***** DATA EXTRACT *****

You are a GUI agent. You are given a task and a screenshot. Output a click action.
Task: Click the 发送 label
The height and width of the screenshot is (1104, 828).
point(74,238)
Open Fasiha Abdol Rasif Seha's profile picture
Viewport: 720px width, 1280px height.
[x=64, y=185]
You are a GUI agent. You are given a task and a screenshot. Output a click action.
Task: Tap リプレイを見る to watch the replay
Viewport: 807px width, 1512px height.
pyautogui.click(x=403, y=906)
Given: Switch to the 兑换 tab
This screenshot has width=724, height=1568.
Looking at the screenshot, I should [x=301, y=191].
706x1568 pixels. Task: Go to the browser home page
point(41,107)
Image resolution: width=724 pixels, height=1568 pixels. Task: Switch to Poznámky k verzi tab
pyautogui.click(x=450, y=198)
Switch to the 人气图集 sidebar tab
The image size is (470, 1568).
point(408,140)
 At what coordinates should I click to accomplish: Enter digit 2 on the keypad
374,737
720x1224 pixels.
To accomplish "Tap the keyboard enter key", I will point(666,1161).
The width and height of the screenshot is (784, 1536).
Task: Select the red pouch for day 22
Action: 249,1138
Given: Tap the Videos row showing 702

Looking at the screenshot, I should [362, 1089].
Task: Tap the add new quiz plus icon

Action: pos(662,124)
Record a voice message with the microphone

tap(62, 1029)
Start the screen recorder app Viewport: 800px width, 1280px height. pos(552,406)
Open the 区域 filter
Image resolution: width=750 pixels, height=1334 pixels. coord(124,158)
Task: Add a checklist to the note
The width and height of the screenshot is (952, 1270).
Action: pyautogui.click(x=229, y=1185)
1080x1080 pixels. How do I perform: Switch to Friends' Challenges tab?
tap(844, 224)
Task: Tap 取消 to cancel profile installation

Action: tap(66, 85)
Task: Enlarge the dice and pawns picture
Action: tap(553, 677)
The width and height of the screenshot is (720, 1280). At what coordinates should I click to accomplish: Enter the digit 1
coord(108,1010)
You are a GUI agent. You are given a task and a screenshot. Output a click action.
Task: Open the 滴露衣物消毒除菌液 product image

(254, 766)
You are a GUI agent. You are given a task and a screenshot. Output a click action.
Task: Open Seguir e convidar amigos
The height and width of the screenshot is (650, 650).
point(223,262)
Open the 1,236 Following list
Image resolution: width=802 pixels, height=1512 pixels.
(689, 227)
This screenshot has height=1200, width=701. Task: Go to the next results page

*****

▸ WHAT YOU HAVE TO DO
Reproduce everything in the listing from the line containing "Record a voice message with the microphone" down to the line containing "tap(844, 224)", both of those lines included.

▸ COMPLETED TASK
Record a voice message with the microphone

tap(62, 1029)
Start the screen recorder app Viewport: 800px width, 1280px height. pos(552,406)
Open the 区域 filter
Image resolution: width=750 pixels, height=1334 pixels. coord(124,158)
Task: Add a checklist to the note
The width and height of the screenshot is (952, 1270).
Action: pyautogui.click(x=229, y=1185)
1080x1080 pixels. How do I perform: Switch to Friends' Challenges tab?
tap(844, 224)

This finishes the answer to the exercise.